Article
▽

Neither team has ever played for a state championship, but they’ll square off at noon today at Edgar Brown Stadium in Pasco for the right to head west to the Tacoma Dome.
“It comes down to blocking and tackling,” Riverhawks coach Steve Graff said. “If you can’t block them and can’t tackle them, it’s going to be a long day.”
Here’s a breakdown of why each team could make the trip:
1) Balance: The Riverhawks didn’t just dominate the MCC on offense this year, they also shut teams down on defense. Chiawana averaged 7.84 yards per play on offense, leading the league with 2,497 passing yards and rushing for over 2,000 yards over its first 10 games.
Running back Clifton Lozano led the MCC in rushing (1,436 yards, 19 TDs) and Singleton was second in receptions (36 catches, 774 yards, 5 TDs), while quarterback Joey Zamora was second in passing (1,974 yards), throwing for 18 touchdowns with just 4 interceptions.
But the Riverhawks were perhaps even more impressive on defense, holding teams to 73.5 rushing yards and 140.1 passing yards a game at a rate of 4.01 yards per play, leading the MCC in each category.
They blitzed, pressured and squeezed opposing offenses at every opportunity and showed an ability to put points on the board as well.
2) Line play: The statistics above speak for themselves, but Chiawana was well-represented in the trenches on both sides of the ball when it came time for MCC coaches to vote on the all-conference teams. Senior Chandler Newell was named the offensive lineman of the year and was joined by Kayden Maughen on the first team. Maughen is a three-time all-league first-teamer.
On defense, the Riverhawks’ whole front four of Mark DeRuyter (first team), Juan Noyola (first), Chris Penny (second) and Austin Arndt (second) — plus their three linebackers Alex Weber (first), Grady Graff (first) and Logan Ellsworth (second) — all were recognized by MCC coaches after holding teams to just 16.6 points per game.
They’ll need to be up to the task against the Eagles, who average over 350 rushing yards in three playoff games.
“They’re a good football team. They’re good up front. They’ve got some fast kids that can run the ball well,” Graff said. “They can score any time they touch the ball. We’ve got to try to stay away from the big play.”
3) Swagger: Graff won three Class 4A state titles with Pasco (in 1998, 2000 and 2003), and each Bulldogs team rolled over opponents with frightening efficiency, if not ease. In 1998, Pasco outscored teams 103-29 during its playoff run. In 2000, it was 116-30, and in 2003 the Bulldogs slipped just a little with an advantage of 92-33.
This year, the Riverhawks are showing a lot more scoring punch, averaging 54 points a game while allowing 23.5.
After starting the season 6-0, Chiawana was starting to get that championship attitude. Maybe too much attitude for Graff. When the Riverhawks took a 33-26 loss to Lake City in Week 7, it may have been the best thing for the team.

△

Data lines
▽

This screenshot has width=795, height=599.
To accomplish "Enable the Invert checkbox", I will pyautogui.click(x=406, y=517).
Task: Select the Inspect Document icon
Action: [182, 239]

△
▽

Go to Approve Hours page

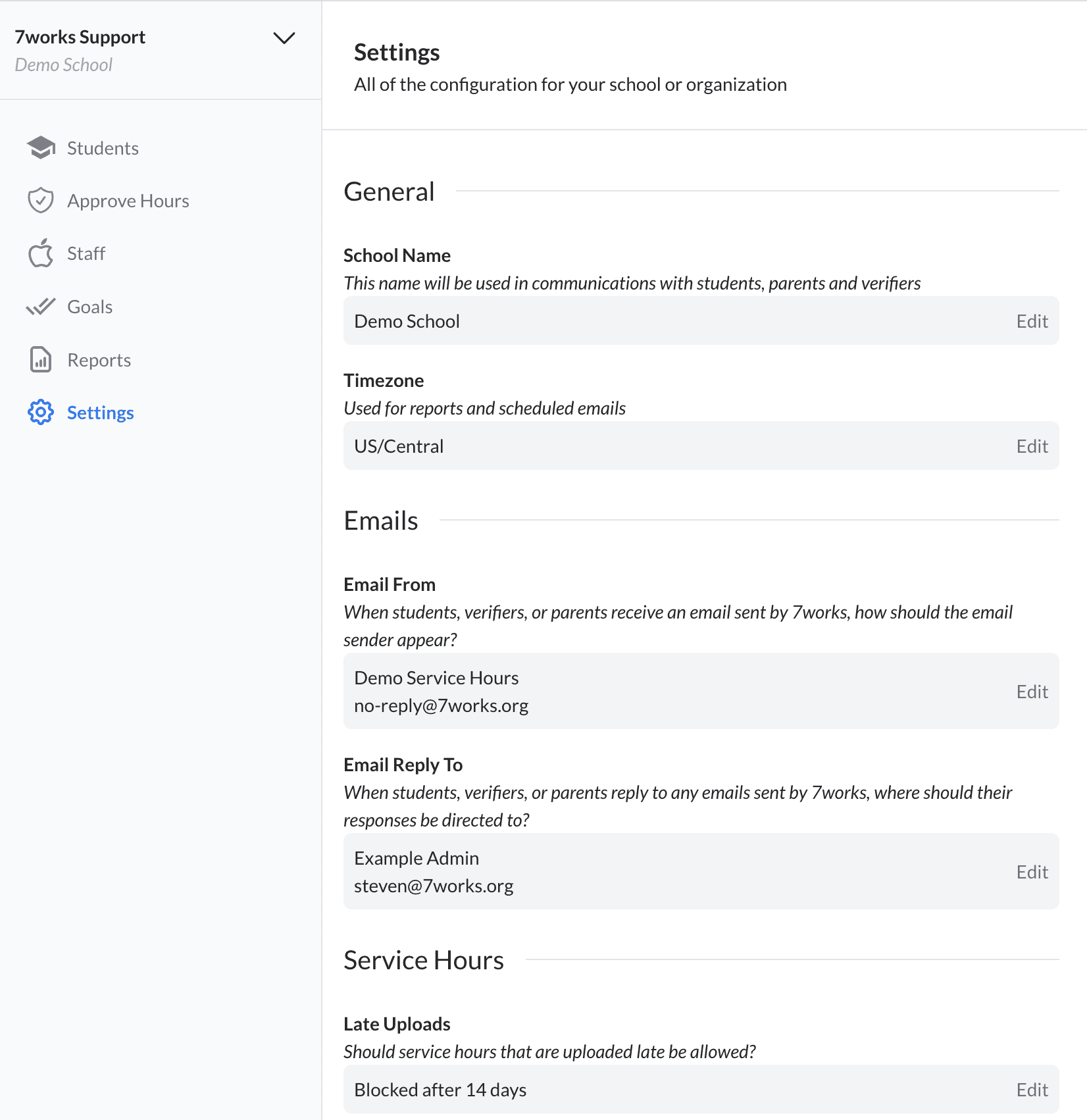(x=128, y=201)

△

What to do
A) Repeat the passage of the Riverhawks article between "Running back Clifton" and "in each category.", inclusive.
B) According to the Riverhawks article, which player was named the MCC offensive lineman of the year?
The items are separate material with no connection to the Riverhawks article.

Answers given
A)
Running back Clifton Lozano led the MCC in rushing (1,436 yards, 19 TDs) and Singleton was second in receptions (36 catches, 774 yards, 5 TDs), while quarterback Joey Zamora was second in passing (1,974 yards), throwing for 18 touchdowns with just 4 interceptions.
But the Riverhawks were perhaps even more impressive on defense, holding teams to 73.5 rushing yards and 140.1 passing yards a game at a rate of 4.01 yards per play, leading the MCC in each category.

B) Senior Chandler Newell